In rendering the opinions stated herein, we have examined and relied upon the following:
(a) the registration statement on Form S-1 of the Company relating to the Securities to be filed on the date hereof with the Securities and Exchange Commission (the “Commission”) under the Securities Act (such registration statement being hereinafter referred to as the “Registration Statement”);
(b) the form of Underwriting Agreement (the “Underwriting Agreement”) proposed to be entered into by and between the Company and Morgan Stanley & Co. LLC, as representative of the several underwriters named therein (the “Underwriters”) relating to the sale by the Company to the Underwriter of the SAILSM securities, filed as Exhibit 1.1 to the Registration Statement;
(c) the form of SAILSM security certificate to be used to evidence the SAILSM securities, filed as Exhibit 4.1 to the Registration Statement (the “SAILSM Security Certificate”);
(d) the form of Warrant certificate, filed as Exhibit 4.3 to the Registration Statement (the “Warrant Certificate”); and
(e) the form of Warrant Agreement proposed to be entered into by and between the Company and Continental Stock Transfer & Trust Company, a New York corporation (“CST”), as warrant agent, filed as Exhibit 4.4 to the Registration Statement (the “Warrant Agreement”).
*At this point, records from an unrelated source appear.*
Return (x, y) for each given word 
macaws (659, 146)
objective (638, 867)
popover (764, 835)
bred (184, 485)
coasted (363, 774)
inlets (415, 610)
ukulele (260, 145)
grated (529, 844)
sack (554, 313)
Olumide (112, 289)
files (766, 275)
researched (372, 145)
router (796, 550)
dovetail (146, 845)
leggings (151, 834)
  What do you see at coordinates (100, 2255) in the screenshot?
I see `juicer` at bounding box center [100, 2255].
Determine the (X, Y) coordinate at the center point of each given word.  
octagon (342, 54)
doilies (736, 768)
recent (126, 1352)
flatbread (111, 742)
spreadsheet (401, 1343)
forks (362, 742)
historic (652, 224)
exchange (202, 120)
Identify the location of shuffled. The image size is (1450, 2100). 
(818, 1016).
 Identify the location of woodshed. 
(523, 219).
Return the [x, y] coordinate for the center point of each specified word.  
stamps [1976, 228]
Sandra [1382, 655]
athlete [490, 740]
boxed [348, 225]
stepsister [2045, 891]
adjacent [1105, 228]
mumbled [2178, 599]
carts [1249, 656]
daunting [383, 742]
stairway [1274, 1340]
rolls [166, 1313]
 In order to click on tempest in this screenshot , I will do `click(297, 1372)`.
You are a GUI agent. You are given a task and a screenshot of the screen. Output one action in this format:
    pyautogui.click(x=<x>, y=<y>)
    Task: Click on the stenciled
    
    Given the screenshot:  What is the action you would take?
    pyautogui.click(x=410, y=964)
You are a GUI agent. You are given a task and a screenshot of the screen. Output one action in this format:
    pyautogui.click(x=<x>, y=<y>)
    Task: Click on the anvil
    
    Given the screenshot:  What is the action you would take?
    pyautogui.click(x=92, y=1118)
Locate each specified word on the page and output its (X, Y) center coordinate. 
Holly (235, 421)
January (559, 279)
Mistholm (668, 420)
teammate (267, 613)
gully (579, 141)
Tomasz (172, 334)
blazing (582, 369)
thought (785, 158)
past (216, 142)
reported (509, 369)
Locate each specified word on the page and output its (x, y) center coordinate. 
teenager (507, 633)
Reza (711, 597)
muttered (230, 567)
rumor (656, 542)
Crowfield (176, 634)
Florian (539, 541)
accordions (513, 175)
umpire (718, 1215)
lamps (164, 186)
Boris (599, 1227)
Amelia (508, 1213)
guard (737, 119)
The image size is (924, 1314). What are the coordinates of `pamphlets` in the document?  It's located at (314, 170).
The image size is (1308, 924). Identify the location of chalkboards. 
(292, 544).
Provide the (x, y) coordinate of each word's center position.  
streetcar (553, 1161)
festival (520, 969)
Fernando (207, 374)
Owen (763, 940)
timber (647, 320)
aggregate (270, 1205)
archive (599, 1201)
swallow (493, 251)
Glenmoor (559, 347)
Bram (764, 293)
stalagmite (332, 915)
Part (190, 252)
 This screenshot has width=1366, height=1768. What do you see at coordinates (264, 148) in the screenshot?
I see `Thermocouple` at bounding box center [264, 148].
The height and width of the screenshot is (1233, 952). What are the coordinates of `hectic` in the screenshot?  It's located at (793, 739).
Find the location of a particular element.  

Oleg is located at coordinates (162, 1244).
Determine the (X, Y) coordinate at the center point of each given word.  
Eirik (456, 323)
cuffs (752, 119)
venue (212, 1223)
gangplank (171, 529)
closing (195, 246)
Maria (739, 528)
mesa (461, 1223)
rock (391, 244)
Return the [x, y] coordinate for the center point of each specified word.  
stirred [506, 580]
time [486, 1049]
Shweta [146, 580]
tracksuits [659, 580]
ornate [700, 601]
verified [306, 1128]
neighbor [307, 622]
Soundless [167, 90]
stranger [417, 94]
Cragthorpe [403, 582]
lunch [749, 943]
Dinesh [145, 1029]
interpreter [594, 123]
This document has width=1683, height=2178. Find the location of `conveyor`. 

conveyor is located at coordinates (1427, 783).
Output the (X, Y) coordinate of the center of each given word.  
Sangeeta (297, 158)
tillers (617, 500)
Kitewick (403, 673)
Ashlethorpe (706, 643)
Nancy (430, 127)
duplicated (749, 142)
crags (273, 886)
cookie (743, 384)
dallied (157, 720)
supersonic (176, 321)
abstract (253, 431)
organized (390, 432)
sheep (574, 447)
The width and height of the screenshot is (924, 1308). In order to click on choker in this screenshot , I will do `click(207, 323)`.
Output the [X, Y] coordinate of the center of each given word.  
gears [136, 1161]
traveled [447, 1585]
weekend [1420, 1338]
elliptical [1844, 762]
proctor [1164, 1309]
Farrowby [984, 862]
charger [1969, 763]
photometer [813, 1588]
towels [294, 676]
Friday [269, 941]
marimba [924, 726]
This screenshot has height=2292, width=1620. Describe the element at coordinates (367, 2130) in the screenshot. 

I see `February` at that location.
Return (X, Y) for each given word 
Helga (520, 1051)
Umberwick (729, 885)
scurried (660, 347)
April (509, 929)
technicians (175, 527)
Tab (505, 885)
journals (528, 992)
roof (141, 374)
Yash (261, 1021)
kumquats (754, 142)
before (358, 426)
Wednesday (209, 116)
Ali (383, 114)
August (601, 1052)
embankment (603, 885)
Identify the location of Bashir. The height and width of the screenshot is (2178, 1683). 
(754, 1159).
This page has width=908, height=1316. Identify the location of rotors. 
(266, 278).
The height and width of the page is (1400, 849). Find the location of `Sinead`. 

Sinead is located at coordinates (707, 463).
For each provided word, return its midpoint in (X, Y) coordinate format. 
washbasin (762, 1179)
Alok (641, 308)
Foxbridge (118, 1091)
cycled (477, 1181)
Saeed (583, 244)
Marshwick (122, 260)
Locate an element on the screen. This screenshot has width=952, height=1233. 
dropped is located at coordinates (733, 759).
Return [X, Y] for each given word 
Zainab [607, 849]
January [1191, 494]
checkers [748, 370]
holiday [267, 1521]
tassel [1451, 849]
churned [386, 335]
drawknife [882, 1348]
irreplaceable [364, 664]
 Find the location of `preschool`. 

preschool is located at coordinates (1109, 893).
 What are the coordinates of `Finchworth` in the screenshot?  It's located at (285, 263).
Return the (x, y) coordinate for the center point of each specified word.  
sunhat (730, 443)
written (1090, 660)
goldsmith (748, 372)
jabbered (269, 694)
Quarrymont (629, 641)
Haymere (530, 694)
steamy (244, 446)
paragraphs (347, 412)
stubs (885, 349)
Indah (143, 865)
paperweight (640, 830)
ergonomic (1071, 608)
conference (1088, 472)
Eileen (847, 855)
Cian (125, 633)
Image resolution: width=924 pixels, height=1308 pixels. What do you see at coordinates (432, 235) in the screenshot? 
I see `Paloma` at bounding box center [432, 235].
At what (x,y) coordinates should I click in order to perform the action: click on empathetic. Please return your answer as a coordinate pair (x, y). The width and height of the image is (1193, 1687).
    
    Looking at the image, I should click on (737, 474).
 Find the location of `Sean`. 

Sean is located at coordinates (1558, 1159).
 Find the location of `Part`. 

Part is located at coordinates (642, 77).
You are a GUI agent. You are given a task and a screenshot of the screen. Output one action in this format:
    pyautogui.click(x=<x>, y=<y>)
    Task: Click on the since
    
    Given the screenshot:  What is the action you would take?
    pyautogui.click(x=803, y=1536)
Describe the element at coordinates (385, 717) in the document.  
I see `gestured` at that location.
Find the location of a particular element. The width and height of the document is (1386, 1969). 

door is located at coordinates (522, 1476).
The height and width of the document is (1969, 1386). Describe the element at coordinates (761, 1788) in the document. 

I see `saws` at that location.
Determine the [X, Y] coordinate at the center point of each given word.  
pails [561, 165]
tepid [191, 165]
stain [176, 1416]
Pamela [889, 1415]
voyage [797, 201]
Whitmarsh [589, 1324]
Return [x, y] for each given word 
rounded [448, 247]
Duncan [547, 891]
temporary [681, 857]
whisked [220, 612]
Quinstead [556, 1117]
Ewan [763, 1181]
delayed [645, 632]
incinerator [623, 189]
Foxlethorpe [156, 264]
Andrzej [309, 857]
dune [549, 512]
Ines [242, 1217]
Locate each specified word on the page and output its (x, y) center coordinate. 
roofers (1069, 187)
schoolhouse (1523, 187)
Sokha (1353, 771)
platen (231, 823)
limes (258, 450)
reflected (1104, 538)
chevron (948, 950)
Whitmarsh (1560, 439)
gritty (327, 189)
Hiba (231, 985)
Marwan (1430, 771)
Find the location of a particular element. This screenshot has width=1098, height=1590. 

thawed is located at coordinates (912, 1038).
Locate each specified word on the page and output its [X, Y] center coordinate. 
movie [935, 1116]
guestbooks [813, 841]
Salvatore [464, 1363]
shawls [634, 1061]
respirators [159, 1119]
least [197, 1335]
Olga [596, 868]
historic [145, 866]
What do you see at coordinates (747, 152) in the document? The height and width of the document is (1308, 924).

We have also examined originals or copies, certified or otherwise identified to our satisfaction, of such records of the Company and such agreements, certificates and receipts of public officials, certificates of officers or other representatives of the Company and others, and such other documents as we have deemed necessary or appropriate as a basis for the opinions stated below.
In our examination, we have assumed the genuineness of all signatures, including electronic signatures, the legal capacity and competency of all natural persons, the authenticity of all documents submitted to us as originals, the conformity to original documents of all documents submitted to us as facsimile, electronic, certified or photocopied copies, and the authenticity of the originals of such copies. As to any facts relevant to the opinions stated herein that we did not independently establish or verify, we have relied upon statements and representations of officers and other representatives of the Company and others and of public officials.
We do not express any opinion with respect to the laws of any jurisdiction other than the laws of the State of New York (the “Opined-on Law”).
As used herein, “Transaction Documents” means the Underwriting Agreement, the SAILSM Security Certificate, the Warrant Certificate and the Warrant Agreement.